Not wishing to hi-jack Bob's (bwilling) thread I will post this one here.

This is one of those where I turned the outside and used tape around the neck for that extra support to prevent any accidents, I did turn this quite fast for the inside after starting slow and standing to one side until I was happy with the set up.


----------



## Cherryville Chuck (Sep 28, 2010)

Nice work. I would be afraid of hooking the open lip and having all hell break loose as the saying goes.


----------



## Stick486 (Jan 4, 2013)

dude you are way above my pay grade...


----------



## LazurusLong (Jan 20, 2015)

Wow! That is very cool!


----------



## Shop guy (Nov 22, 2012)

Cool yes but looks dangerous to me.


----------



## bwilling (Jul 14, 2015)

dalboy said:


> Not wishing to hi-jack Bob's (bwilling) thread I will post this one here.
> 
> This is one of those where I turned the outside and used tape around the neck for that extra support to prevent any accidents, I did turn this quite fast for the inside after starting slow and standing to one side until I was happy with the set up.
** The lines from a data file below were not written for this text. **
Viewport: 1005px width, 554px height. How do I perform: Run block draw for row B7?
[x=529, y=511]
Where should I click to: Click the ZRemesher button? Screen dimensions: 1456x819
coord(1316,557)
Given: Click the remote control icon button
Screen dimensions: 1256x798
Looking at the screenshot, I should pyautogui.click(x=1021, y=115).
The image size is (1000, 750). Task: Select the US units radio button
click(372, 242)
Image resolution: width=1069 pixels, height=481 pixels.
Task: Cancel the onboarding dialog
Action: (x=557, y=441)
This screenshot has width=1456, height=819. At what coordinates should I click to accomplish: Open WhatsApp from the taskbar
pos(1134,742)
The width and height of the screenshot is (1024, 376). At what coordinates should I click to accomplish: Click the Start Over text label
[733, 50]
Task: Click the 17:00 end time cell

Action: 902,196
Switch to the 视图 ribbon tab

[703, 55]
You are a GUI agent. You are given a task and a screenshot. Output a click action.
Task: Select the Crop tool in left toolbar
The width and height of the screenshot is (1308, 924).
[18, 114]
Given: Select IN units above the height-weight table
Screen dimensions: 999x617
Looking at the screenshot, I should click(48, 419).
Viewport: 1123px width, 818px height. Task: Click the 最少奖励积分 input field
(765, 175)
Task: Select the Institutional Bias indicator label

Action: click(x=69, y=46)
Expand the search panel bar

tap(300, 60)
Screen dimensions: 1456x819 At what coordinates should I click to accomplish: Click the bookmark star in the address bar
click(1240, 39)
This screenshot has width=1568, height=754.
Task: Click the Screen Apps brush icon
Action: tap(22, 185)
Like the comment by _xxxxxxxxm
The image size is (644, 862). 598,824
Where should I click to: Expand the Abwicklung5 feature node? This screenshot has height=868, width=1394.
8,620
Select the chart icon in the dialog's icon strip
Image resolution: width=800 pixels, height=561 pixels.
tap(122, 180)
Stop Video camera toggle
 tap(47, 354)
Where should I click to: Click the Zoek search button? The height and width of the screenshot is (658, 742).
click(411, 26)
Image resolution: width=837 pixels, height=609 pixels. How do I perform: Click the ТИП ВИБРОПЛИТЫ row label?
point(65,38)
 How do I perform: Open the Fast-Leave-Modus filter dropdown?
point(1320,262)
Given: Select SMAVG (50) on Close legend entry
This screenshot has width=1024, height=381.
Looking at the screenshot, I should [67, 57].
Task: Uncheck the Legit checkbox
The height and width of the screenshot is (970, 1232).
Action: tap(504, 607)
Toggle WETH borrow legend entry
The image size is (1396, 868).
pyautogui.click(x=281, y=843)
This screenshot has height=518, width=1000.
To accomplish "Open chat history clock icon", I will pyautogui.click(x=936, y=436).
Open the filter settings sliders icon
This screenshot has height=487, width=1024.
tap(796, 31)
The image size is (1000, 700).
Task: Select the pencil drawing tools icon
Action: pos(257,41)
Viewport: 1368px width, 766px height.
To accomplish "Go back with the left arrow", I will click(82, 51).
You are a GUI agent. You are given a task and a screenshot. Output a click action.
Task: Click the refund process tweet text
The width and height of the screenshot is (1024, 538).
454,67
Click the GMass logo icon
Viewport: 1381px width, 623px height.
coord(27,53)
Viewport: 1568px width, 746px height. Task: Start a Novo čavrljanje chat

Fantastic vase, :smile: stunning. Fast is the way to go after you get rid of the wood that makes it out of balance.


----------



## JFPNCM (Dec 13, 2009)

Magnificent does not even cover it.


----------



## RainMan 2.0 (May 6, 2014)

Omg that is so cool !


----------



## bwilling (Jul 14, 2015)

Derek have you noticed the opening in your vase closing. I just noticed mine is closing.


----------



## BernieW (Sep 12, 2006)

Very well done. The key is speed and a light touch I have found on doing one with big inclusions. Beautiful piece.


----------



## dalboy (Jun 12, 2012)

Thank you all.



bwilling said:


> Derek have you noticed the opening in your vase closing. I just noticed mine is closing.


No the wood was is dry so no movement. I did make a hollow form from a Burr that was still wet and now has taken on a lumpy feel to it but it added character.


----------